### TO-DO LIST:
**A)** Reproduce the Bengaluru housing cost article between "Mayank Saksena, MD" and "are factored in.", inclusive, swapping "development costs" for "construction budgets".
**B)** According to the Bengaluru housing cost article, why could faster approvals ease price pressures? Answer in one to three sentences.

>> start SELECTION

Industry executives say land inflation has significantly outpaced construction cost increases, pushing up project costs. However, they contend that delays in approvals, land-use conversions, registrations and other regulatory processes continue to be the primary constraint on housing supply and urban development.

“The larger challenge today is not construction capability or even land availability. Land is available at a price, but the biggest constraint continues to be approvals and transaction-related processes associated with land,” said Murali Malayappan, Chairman and Managing Director of Shriram Properties.

He pointed to multiple layers of approvals, including B Khata-to-A Khata conversions, land-use changes, registrations and other compliance requirements. “These delays impact not just developers and project timelines, but also the pace of urban development in Bengaluru,” he said.

Malayappan added that construction cost inflation has remained relatively modest compared with the sharp rise in land prices across Bengaluru over the past few years.

According to Sridhar Volesari, Vice President-Business Development at Concorde, between 25 per cent and 40 per cent of recent apartment price increases can be attributed directly or indirectly to higher land costs, with the balance coming from construction inflation, financing expenses, compliance costs, amenities and margin protection.

While approvals and construction remain important, Volesari said the bigger challenge is increasingly the availability of clean, contiguous and well-located land at prices that still allow developers to offer a viable end product. “The next phase of growth will depend on disciplined land acquisition, infrastructure delivery and realistic pricing,” he said.

Mayank Saksena, MD and CEO, Land Services at ANAROCK Group, said approval and regulatory expenses account for a significant share of project economics, often adding a mid-single-digit to low-teens percentage to overall development costs. The burden increases further when delays, holding costs, and compliance-related friction are factored in.
“Land attracts the most attention, but permission delays, conversion charges, stamp duty, registration fees, and compliance procedures all add up,” Saksena said. Combined, these costs can significantly increase the final ticket size paid by homebuyers.

As comparisons with overseas markets gain traction online, Saksena said affordability perceptions are often shaped by differences in mortgage structures, currency movements and product availability. “In cities such as London and Dubai, homes can appear more affordable because of these factors,” he said.

In Bengaluru, however, affordability is being squeezed by a combination of high land costs, statutory levies, slow approvals, financing expenses and limited supply in well-connected locations.

Developers agree that faster approvals could ease some of these pressures. Quicker clearances would reduce holding costs, improve project feasibility, and bring new supply to market faster. While that could help moderate price increases, industry players argue that meaningful improvements in affordability will require a broader combination of regulatory reforms, improved land availability and more efficient urban planning.

>> end SELECTION
>> start EXTRACTED MATERIAL

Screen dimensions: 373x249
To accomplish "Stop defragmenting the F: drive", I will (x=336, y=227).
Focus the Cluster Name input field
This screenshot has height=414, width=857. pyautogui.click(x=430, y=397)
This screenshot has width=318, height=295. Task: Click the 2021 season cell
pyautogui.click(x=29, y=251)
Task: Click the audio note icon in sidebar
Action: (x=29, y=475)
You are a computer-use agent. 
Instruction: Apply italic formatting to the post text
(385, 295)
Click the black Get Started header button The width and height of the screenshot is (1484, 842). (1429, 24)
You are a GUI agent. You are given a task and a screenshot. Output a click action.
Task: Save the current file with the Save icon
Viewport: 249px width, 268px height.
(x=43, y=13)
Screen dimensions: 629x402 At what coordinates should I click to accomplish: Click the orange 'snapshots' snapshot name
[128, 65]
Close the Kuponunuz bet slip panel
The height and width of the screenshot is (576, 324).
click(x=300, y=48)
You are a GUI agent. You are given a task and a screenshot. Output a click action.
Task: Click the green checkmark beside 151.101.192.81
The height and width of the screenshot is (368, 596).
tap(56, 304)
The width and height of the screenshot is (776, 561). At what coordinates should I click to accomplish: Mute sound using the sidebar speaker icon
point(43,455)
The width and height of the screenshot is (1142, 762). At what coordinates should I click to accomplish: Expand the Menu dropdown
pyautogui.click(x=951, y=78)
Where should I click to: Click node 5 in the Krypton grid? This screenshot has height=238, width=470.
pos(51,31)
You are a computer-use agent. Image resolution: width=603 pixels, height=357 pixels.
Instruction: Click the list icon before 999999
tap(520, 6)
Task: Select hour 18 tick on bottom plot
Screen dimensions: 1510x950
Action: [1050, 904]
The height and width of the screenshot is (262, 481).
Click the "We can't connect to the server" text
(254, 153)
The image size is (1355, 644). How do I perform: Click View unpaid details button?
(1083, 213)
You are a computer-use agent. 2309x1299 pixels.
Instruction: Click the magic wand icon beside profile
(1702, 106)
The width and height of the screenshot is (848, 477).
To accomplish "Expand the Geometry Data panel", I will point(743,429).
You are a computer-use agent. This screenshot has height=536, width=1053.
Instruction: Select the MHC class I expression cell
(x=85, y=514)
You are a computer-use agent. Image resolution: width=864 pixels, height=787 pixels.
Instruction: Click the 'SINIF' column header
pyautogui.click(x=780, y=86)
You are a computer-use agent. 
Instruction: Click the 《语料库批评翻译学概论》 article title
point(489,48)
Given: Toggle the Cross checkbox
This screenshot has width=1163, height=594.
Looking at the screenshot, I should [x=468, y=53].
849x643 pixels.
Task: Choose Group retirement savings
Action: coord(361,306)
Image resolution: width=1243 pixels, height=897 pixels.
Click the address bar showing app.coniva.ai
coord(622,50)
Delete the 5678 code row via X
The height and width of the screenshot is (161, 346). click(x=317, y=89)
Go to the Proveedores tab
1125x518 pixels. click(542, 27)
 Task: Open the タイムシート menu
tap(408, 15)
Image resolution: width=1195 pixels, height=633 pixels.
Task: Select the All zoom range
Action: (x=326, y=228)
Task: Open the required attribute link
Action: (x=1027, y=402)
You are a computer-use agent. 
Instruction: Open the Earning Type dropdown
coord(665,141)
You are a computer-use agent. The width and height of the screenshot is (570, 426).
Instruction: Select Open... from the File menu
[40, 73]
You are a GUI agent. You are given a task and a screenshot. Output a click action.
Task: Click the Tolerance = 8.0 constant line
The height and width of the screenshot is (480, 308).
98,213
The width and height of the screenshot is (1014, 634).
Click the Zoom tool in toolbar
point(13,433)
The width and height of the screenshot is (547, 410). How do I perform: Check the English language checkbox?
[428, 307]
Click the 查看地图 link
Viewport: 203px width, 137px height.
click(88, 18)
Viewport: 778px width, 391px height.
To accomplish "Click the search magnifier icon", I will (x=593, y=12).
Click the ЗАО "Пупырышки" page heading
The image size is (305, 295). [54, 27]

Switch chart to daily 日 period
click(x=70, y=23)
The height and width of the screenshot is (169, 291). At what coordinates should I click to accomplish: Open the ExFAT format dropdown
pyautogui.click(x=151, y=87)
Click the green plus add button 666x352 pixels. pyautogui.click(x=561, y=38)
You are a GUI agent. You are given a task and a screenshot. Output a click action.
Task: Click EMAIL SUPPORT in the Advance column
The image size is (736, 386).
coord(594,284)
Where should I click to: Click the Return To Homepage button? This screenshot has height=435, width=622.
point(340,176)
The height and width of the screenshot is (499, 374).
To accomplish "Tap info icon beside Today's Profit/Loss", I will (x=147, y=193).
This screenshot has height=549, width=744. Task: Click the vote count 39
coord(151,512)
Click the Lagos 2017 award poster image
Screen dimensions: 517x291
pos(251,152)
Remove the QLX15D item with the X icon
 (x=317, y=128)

>> end EXTRACTED MATERIAL

### OUTPUTS FOR THE TASKS:
**A)**
Mayank Saksena, MD and CEO, Land Services at ANAROCK Group, said approval and regulatory expenses account for a significant share of project economics, often adding a mid-single-digit to low-teens percentage to overall construction budgets. The burden increases further when delays, holding costs, and compliance-related friction are factored in.

**B)** Quicker clearances would reduce holding costs, improve project feasibility, and bring new supply to market faster. That could help moderate price increases.